*** Dataset content

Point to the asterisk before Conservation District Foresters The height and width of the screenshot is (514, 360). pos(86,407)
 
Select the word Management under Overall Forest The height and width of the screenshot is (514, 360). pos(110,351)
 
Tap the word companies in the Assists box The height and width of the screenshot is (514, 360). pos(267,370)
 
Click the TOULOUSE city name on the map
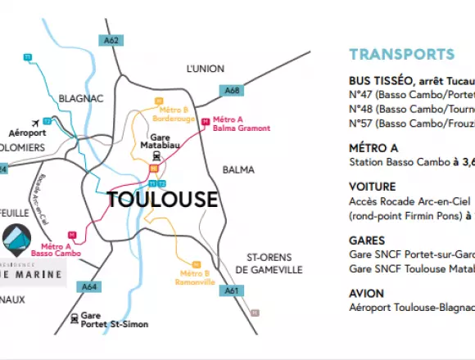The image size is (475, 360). coord(163,200)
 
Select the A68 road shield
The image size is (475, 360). coord(232,91)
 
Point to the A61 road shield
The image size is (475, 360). coord(232,290)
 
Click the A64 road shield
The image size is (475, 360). coord(91,286)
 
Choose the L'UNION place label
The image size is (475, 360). coord(206,69)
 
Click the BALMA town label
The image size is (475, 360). coord(240,170)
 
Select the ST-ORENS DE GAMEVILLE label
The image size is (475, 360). coord(269,263)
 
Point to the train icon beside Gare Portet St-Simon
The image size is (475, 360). coord(75,318)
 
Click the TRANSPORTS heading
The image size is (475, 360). coord(401,55)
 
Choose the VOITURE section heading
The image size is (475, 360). coord(373,187)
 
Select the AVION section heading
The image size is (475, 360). coord(366,292)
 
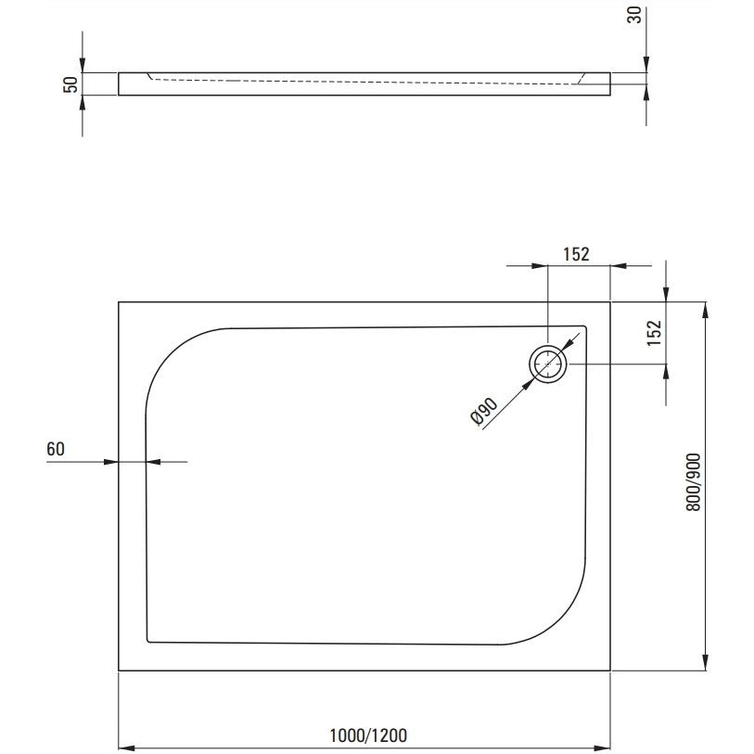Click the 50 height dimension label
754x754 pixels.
tap(70, 84)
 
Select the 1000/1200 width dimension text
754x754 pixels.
tap(368, 735)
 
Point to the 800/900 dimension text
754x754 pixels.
tap(694, 482)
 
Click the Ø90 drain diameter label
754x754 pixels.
tap(484, 412)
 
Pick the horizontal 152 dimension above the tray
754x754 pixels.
tap(576, 254)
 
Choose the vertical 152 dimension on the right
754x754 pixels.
tap(655, 333)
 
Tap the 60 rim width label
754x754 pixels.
tap(56, 449)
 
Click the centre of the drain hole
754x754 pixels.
tap(548, 364)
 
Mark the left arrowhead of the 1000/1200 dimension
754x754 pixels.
tap(126, 748)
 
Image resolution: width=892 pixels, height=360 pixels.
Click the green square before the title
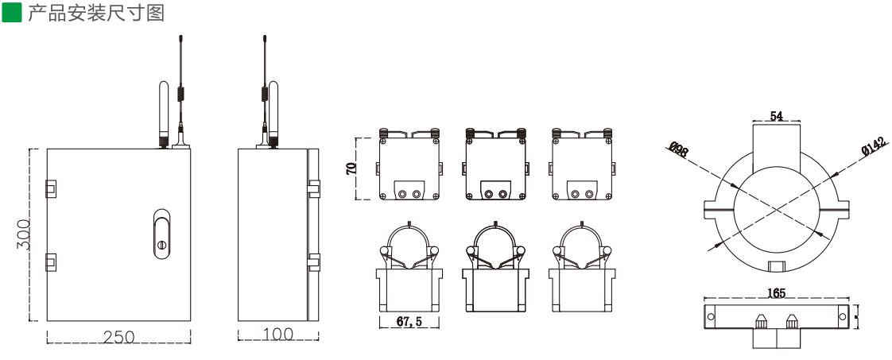(x=11, y=12)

******

Copy out all of the entries above word for word, without the pictures.

Point to the asterisk before Conservation District Foresters The height and width of the screenshot is (514, 360). pos(86,407)
 
Select the word Management under Overall Forest The height and width of the screenshot is (514, 360). pos(110,351)
 
Tap the word companies in the Assists box The height and width of the screenshot is (514, 360). pos(267,370)
 
Click the TOULOUSE city name on the map
The image size is (475, 360). coord(163,200)
 
Select the A68 road shield
The image size is (475, 360). coord(232,91)
 
Point to the A61 road shield
The image size is (475, 360). coord(232,290)
 
Click the A64 road shield
The image size is (475, 360). coord(91,286)
 
Choose the L'UNION place label
The image size is (475, 360). coord(206,69)
 
Click the BALMA town label
The image size is (475, 360). coord(240,170)
 
Select the ST-ORENS DE GAMEVILLE label
The image size is (475, 360). coord(269,263)
 
Point to the train icon beside Gare Portet St-Simon
The image size is (475, 360). coord(75,318)
 
Click the TRANSPORTS heading
The image size is (475, 360). coord(401,55)
 
Choose the VOITURE section heading
The image size is (475, 360). coord(373,187)
 
Select the AVION section heading
The image size is (475, 360). coord(366,292)
 
Click the 50 height dimension label
754x754 pixels.
tap(70, 84)
 
Select the 1000/1200 width dimension text
754x754 pixels.
tap(368, 735)
 
Point to the 800/900 dimension text
754x754 pixels.
tap(694, 482)
 
Click the Ø90 drain diameter label
754x754 pixels.
tap(484, 412)
 
Pick the horizontal 152 dimension above the tray
754x754 pixels.
tap(576, 254)
 
Choose the vertical 152 dimension on the right
754x754 pixels.
tap(655, 333)
 
Tap the 60 rim width label
754x754 pixels.
tap(56, 449)
 
Click the centre of the drain hole
754x754 pixels.
tap(548, 364)
 
Mark the left arrowhead of the 1000/1200 dimension
754x754 pixels.
tap(126, 748)
 
Image resolution: width=892 pixels, height=360 pixels.
Click the green square before the title
(x=11, y=12)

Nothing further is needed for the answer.